Cook was major general of the Arkansas National Guard. During the Spanish–American War, he was appointed as colonel of the 2nd Arkansas United States Volunteer Infantry by Governor Daniel Webster Jones. He was senior colonel and was commander of brigades. He served as senior officer at Camp Shipp for ten days. He served with the regiment from April 25, 1898, to February 25, 1899. He "saw no active service".

==Personal life==
Cook married twice. He first married Mildred Ophelia Lamb, daughter of Enos Lab, of Jacksonport on June 29, 1871. Her father was a steamboat captain on the Ohio and Mississippi rivers.
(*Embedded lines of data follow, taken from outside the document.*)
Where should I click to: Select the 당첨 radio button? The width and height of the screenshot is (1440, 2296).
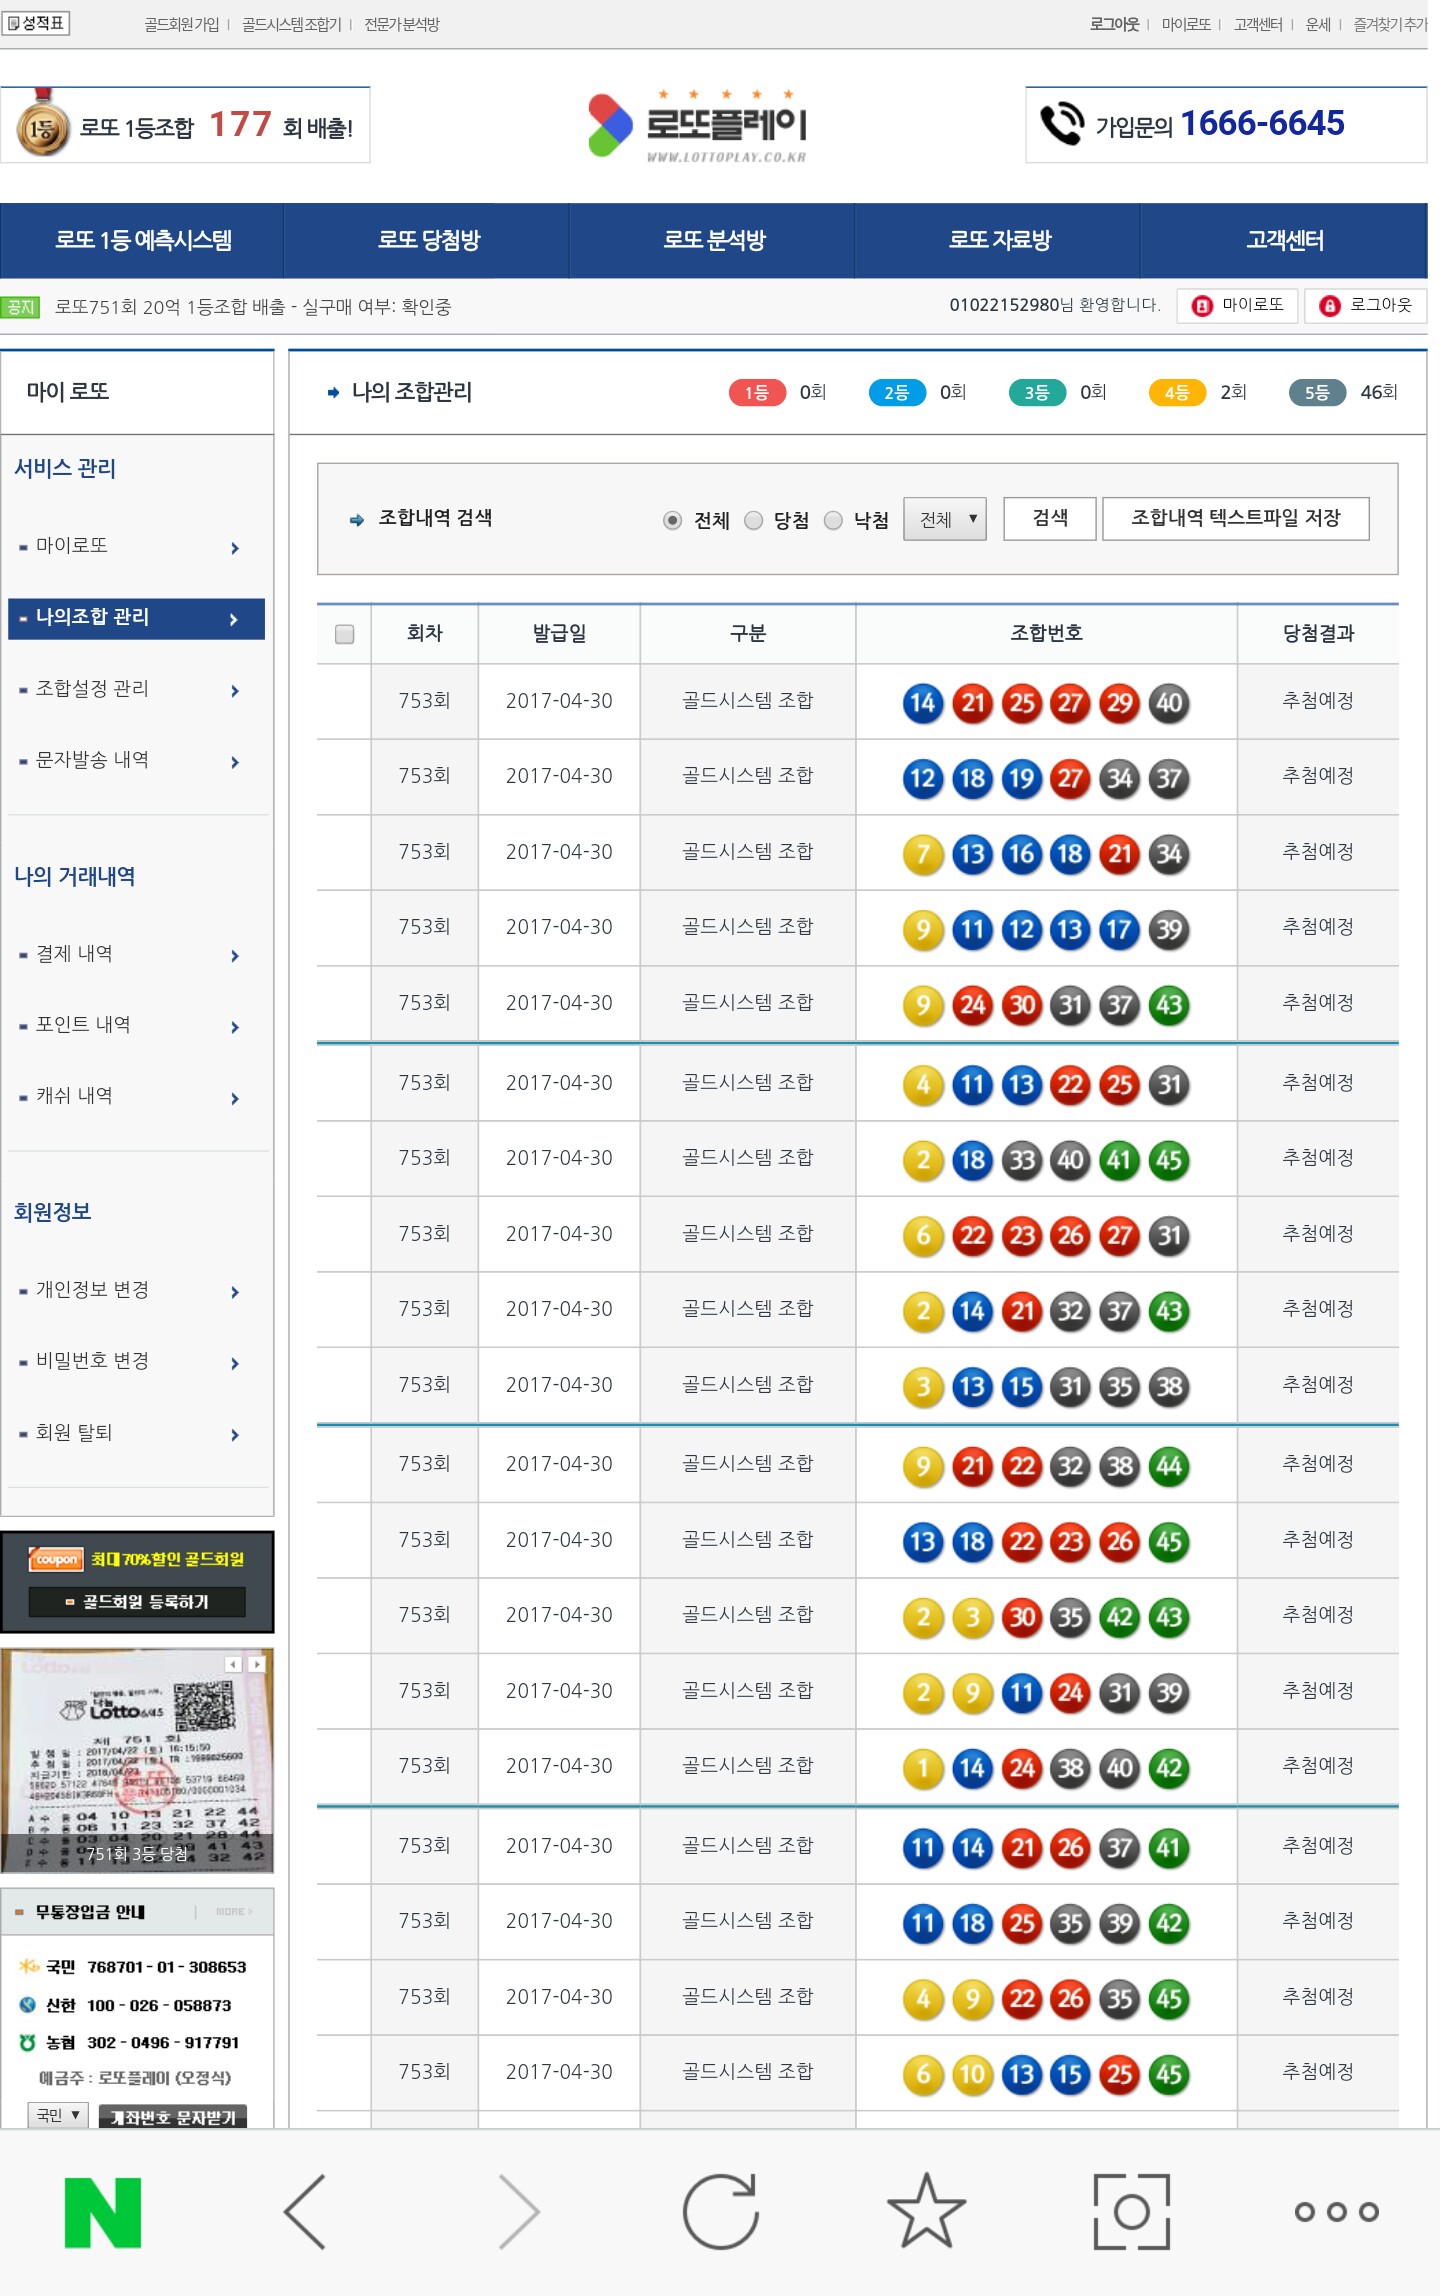pos(754,520)
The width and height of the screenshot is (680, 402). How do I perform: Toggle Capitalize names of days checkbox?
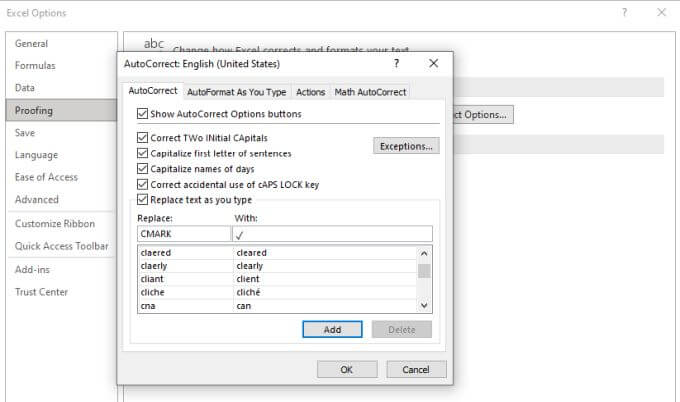(x=142, y=169)
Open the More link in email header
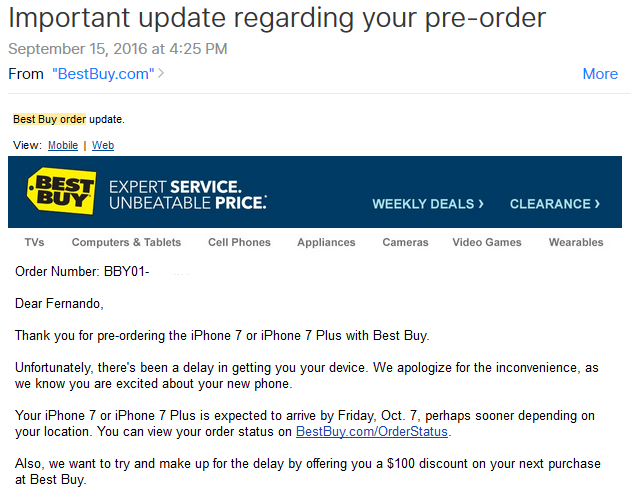This screenshot has height=500, width=631. (600, 74)
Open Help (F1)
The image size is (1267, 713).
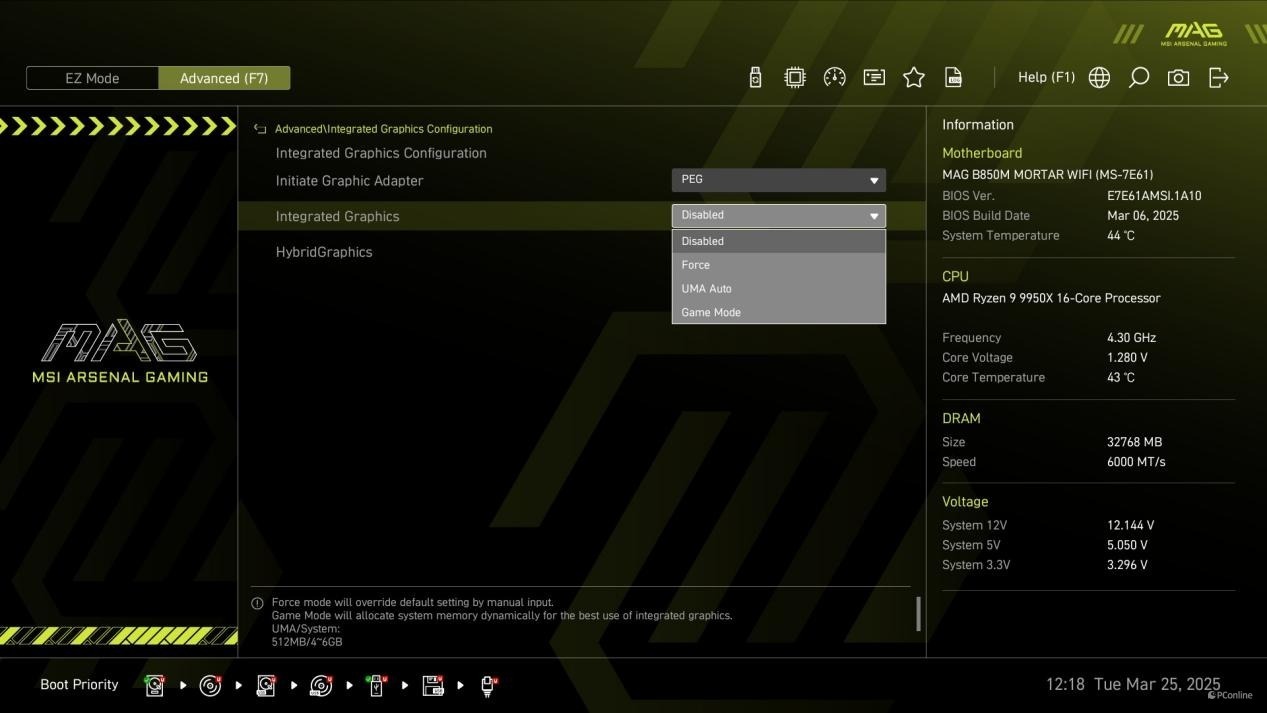pyautogui.click(x=1046, y=78)
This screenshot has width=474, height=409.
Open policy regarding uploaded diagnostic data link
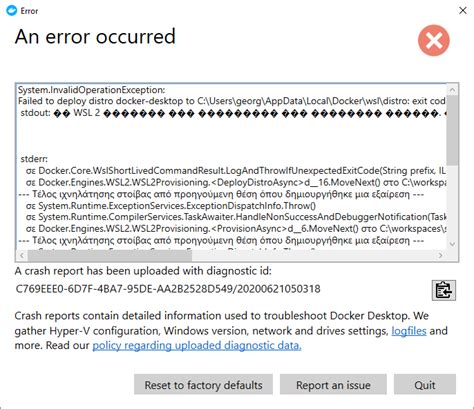pyautogui.click(x=197, y=345)
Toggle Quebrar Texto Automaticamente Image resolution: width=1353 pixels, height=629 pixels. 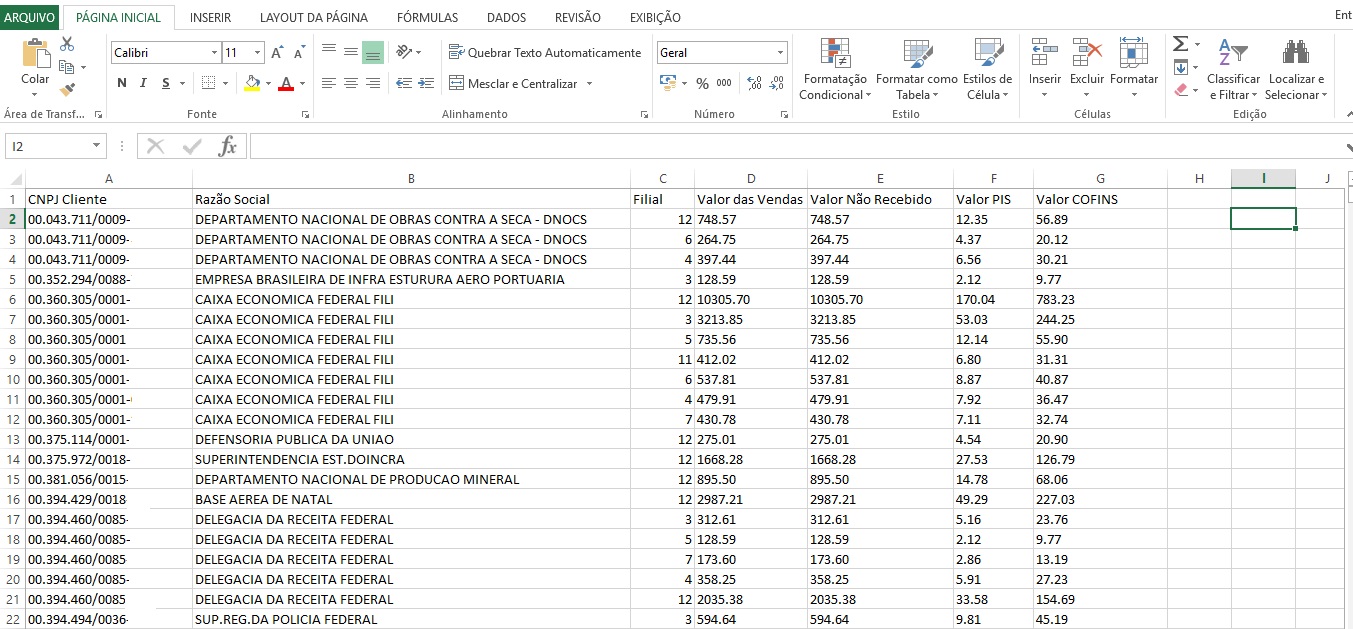pos(545,53)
They had two sons and four daughters, Neva, Virgil Whitefield, a son who died in infancy, Bertha May, Jennie, and Varina Davis. His wife died in 1916. He later married Sarah B. (née Lanier) Wyse of Forrest City on April 28, 1920. He had the Cook-Morrow House, a brick residence on Main Street in Batesville, built for his family in 1909. He was a member of the Methodist Church in Batesville.

Cook died of "acute indigestion" on March 12, 1922, at his home in Batesville. He was buried in Oaklawn Cemetery. He was the richest resident of Independence County by the time of his death.